What to do if your baby or child scratches their eye?

If your child or baby scratches their eye, it’s important to have it checked out by a doctor or optometrist as soon as possible. Even though they're rarely serious, corneal abrasions should always be checked out so they can rule out more serious damage.

How painful is a corneal abrasion?

Corneal abrasions are extremely painful because the cornea is supplied by lots of nerve endings.

When should I worry about a corneal abrasion?

Most corneal abrasions are minor and your eye will begin to feel better in 24 to 48 hours thanks to the speed at which those particular cells regenerate. However, if your eye isn;t feeling better after 24 hours, it could be due to a larger scrape and you should contact your optometrist for an emergency eye exam.
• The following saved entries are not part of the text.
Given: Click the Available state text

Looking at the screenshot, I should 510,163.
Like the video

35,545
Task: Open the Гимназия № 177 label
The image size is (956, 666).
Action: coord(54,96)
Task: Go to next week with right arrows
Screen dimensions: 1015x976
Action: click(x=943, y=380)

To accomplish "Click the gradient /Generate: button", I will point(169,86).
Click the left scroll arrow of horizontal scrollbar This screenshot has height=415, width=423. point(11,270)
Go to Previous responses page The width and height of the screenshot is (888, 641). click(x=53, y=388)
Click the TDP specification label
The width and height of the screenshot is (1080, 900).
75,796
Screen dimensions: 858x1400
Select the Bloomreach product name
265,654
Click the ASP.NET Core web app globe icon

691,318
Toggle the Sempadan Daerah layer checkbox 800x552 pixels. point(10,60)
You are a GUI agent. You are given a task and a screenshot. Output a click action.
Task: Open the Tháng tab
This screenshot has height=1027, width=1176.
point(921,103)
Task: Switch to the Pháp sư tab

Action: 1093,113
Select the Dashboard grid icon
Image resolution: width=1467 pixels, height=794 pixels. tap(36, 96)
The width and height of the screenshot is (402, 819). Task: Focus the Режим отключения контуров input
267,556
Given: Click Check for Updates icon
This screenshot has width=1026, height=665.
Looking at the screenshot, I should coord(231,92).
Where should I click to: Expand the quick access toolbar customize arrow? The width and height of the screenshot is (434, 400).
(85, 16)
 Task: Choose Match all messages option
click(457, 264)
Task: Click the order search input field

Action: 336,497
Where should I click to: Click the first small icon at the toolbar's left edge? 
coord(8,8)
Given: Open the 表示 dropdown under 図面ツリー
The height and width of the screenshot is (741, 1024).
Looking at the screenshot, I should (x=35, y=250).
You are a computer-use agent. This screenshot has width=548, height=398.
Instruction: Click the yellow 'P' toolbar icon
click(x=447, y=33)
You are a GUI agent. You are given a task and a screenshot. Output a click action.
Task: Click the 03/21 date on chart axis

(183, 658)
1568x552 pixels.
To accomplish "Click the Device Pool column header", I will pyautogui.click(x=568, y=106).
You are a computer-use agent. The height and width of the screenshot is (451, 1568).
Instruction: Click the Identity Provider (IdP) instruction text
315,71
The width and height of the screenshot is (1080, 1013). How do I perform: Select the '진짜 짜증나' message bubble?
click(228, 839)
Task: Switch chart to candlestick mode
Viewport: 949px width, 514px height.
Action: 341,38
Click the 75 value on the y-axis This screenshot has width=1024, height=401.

Does vision go back to normal after corneal abrasion?

It can take up to 3 months for your eye to fully heal and vision to go back to normal after a corneal abrasion as your eye heals itself and reproduces the cells it needs. If you are still struggling to see normally after a corneal abrasion, make sure to contact your optometrist.

Can you shower with a corneal abrasion?

You can still shower as normal with corneal abrasions.